(Data to use)
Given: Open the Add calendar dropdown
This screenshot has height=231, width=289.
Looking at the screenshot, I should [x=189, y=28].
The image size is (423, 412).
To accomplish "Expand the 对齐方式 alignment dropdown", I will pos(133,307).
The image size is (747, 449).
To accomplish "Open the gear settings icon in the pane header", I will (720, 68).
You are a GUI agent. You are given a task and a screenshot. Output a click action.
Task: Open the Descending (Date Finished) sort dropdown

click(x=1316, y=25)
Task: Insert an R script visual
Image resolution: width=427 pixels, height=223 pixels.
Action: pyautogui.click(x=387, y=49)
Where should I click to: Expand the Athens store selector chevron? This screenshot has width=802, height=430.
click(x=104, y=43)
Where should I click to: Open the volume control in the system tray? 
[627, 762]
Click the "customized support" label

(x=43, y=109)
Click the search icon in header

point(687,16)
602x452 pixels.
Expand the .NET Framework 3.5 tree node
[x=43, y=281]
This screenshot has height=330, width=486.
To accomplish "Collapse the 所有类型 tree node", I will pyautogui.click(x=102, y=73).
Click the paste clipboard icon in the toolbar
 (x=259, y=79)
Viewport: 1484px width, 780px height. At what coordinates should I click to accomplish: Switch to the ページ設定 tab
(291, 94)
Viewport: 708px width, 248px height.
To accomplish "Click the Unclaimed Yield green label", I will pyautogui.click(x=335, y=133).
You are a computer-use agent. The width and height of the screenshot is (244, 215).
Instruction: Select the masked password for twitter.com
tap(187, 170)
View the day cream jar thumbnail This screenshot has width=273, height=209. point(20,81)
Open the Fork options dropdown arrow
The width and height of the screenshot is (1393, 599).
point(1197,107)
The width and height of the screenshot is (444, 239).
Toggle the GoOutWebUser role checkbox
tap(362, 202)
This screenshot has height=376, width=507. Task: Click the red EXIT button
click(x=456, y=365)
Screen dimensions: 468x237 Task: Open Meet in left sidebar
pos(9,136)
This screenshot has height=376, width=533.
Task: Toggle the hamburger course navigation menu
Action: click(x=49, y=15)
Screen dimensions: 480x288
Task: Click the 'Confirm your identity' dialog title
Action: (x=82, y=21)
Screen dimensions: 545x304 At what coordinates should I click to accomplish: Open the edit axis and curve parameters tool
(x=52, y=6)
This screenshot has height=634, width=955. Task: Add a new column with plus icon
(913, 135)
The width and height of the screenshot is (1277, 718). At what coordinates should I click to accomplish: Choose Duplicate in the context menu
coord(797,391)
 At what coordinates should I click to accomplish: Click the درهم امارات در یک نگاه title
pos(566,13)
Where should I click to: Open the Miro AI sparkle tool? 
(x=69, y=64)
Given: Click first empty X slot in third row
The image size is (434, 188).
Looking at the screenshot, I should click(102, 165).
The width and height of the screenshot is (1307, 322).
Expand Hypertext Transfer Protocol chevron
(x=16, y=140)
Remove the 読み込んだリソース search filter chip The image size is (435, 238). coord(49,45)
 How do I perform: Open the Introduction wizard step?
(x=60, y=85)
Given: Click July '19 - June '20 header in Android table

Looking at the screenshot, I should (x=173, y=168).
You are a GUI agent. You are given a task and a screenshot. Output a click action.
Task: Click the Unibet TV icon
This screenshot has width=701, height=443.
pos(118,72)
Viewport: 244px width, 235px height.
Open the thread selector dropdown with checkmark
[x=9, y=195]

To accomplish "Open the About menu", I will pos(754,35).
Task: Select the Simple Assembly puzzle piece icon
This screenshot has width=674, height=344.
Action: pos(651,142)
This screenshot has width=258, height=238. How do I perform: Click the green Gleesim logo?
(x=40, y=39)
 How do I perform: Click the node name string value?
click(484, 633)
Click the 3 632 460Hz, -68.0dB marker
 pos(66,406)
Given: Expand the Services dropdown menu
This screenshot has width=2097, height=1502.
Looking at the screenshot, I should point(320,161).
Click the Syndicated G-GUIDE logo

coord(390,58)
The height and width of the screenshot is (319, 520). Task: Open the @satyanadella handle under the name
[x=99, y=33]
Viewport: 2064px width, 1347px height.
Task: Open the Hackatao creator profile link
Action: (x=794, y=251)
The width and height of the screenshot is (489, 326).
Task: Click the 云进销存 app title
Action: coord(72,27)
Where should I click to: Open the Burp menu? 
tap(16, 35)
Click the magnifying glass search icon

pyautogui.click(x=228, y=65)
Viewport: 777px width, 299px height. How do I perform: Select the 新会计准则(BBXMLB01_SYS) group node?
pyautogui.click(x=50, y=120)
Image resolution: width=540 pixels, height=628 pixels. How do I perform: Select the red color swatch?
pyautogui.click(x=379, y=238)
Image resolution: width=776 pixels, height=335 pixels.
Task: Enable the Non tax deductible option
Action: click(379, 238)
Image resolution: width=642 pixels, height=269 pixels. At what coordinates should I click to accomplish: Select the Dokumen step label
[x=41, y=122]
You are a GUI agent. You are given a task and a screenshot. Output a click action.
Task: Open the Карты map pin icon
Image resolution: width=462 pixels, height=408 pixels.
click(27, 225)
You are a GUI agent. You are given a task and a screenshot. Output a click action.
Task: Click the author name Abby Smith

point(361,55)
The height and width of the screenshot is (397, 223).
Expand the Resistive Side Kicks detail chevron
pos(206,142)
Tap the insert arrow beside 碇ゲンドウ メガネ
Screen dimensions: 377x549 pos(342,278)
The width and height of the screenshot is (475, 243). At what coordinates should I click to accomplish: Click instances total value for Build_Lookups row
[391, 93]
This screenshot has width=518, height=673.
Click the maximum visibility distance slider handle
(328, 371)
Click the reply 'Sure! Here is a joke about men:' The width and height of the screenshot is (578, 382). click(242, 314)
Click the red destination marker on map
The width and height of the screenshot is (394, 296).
(End Data to use)
■ **Exercise goal**
Keep every word the same. Retype all the material.

■ **Solution to this task**
Given: Open the Add calendar dropdown
This screenshot has height=231, width=289.
Looking at the screenshot, I should [x=189, y=28].
The image size is (423, 412).
To accomplish "Expand the 对齐方式 alignment dropdown", I will pos(133,307).
The image size is (747, 449).
To accomplish "Open the gear settings icon in the pane header", I will (720, 68).
You are a GUI agent. You are given a task and a screenshot. Output a click action.
Task: Open the Descending (Date Finished) sort dropdown

click(x=1316, y=25)
Task: Insert an R script visual
Image resolution: width=427 pixels, height=223 pixels.
Action: pyautogui.click(x=387, y=49)
Where should I click to: Expand the Athens store selector chevron? This screenshot has width=802, height=430.
click(x=104, y=43)
Where should I click to: Open the volume control in the system tray? 
[627, 762]
Click the "customized support" label

(x=43, y=109)
Click the search icon in header

point(687,16)
602x452 pixels.
Expand the .NET Framework 3.5 tree node
[x=43, y=281]
This screenshot has height=330, width=486.
To accomplish "Collapse the 所有类型 tree node", I will pyautogui.click(x=102, y=73).
Click the paste clipboard icon in the toolbar
 (x=259, y=79)
Viewport: 1484px width, 780px height. At what coordinates should I click to accomplish: Switch to the ページ設定 tab
(291, 94)
Viewport: 708px width, 248px height.
To accomplish "Click the Unclaimed Yield green label", I will pyautogui.click(x=335, y=133).
You are a computer-use agent. The width and height of the screenshot is (244, 215).
Instruction: Select the masked password for twitter.com
tap(187, 170)
View the day cream jar thumbnail This screenshot has width=273, height=209. point(20,81)
Open the Fork options dropdown arrow
The width and height of the screenshot is (1393, 599).
point(1197,107)
The width and height of the screenshot is (444, 239).
Toggle the GoOutWebUser role checkbox
tap(362, 202)
This screenshot has height=376, width=507. Task: Click the red EXIT button
click(x=456, y=365)
Screen dimensions: 468x237 Task: Open Meet in left sidebar
pos(9,136)
This screenshot has height=376, width=533.
Task: Toggle the hamburger course navigation menu
Action: click(x=49, y=15)
Screen dimensions: 480x288
Task: Click the 'Confirm your identity' dialog title
Action: (x=82, y=21)
Screen dimensions: 545x304 At what coordinates should I click to accomplish: Open the edit axis and curve parameters tool
(x=52, y=6)
This screenshot has height=634, width=955. Task: Add a new column with plus icon
(913, 135)
The width and height of the screenshot is (1277, 718). At what coordinates should I click to accomplish: Choose Duplicate in the context menu
coord(797,391)
 At what coordinates should I click to accomplish: Click the درهم امارات در یک نگاه title
pos(566,13)
Where should I click to: Open the Miro AI sparkle tool? 
(x=69, y=64)
Given: Click first empty X slot in third row
The image size is (434, 188).
Looking at the screenshot, I should click(102, 165).
The width and height of the screenshot is (1307, 322).
Expand Hypertext Transfer Protocol chevron
(x=16, y=140)
Remove the 読み込んだリソース search filter chip The image size is (435, 238). coord(49,45)
 How do I perform: Open the Introduction wizard step?
(x=60, y=85)
Given: Click July '19 - June '20 header in Android table

Looking at the screenshot, I should (x=173, y=168).
You are a GUI agent. You are given a task and a screenshot. Output a click action.
Task: Click the Unibet TV icon
This screenshot has width=701, height=443.
pos(118,72)
Viewport: 244px width, 235px height.
Open the thread selector dropdown with checkmark
[x=9, y=195]

To accomplish "Open the About menu", I will pos(754,35).
Task: Select the Simple Assembly puzzle piece icon
This screenshot has width=674, height=344.
Action: pos(651,142)
This screenshot has width=258, height=238. How do I perform: Click the green Gleesim logo?
(x=40, y=39)
 How do I perform: Click the node name string value?
click(484, 633)
Click the 3 632 460Hz, -68.0dB marker
 pos(66,406)
Given: Expand the Services dropdown menu
This screenshot has width=2097, height=1502.
Looking at the screenshot, I should point(320,161).
Click the Syndicated G-GUIDE logo

coord(390,58)
The height and width of the screenshot is (319, 520). Task: Open the @satyanadella handle under the name
[x=99, y=33]
Viewport: 2064px width, 1347px height.
Task: Open the Hackatao creator profile link
Action: (x=794, y=251)
The width and height of the screenshot is (489, 326).
Task: Click the 云进销存 app title
Action: coord(72,27)
Where should I click to: Open the Burp menu? 
tap(16, 35)
Click the magnifying glass search icon

pyautogui.click(x=228, y=65)
Viewport: 777px width, 299px height. How do I perform: Select the 新会计准则(BBXMLB01_SYS) group node?
pyautogui.click(x=50, y=120)
Image resolution: width=540 pixels, height=628 pixels. How do I perform: Select the red color swatch?
pyautogui.click(x=379, y=238)
Image resolution: width=776 pixels, height=335 pixels.
Task: Enable the Non tax deductible option
Action: click(379, 238)
Image resolution: width=642 pixels, height=269 pixels. At what coordinates should I click to accomplish: Select the Dokumen step label
[x=41, y=122]
You are a GUI agent. You are given a task and a screenshot. Output a click action.
Task: Open the Карты map pin icon
Image resolution: width=462 pixels, height=408 pixels.
click(27, 225)
You are a GUI agent. You are given a task and a screenshot. Output a click action.
Task: Click the author name Abby Smith

point(361,55)
The height and width of the screenshot is (397, 223).
Expand the Resistive Side Kicks detail chevron
pos(206,142)
Tap the insert arrow beside 碇ゲンドウ メガネ
Screen dimensions: 377x549 pos(342,278)
The width and height of the screenshot is (475, 243). At what coordinates should I click to accomplish: Click instances total value for Build_Lookups row
[391, 93]
This screenshot has width=518, height=673.
Click the maximum visibility distance slider handle
(328, 371)
Click the reply 'Sure! Here is a joke about men:' The width and height of the screenshot is (578, 382). click(242, 314)
Click the red destination marker on map
The width and height of the screenshot is (394, 296).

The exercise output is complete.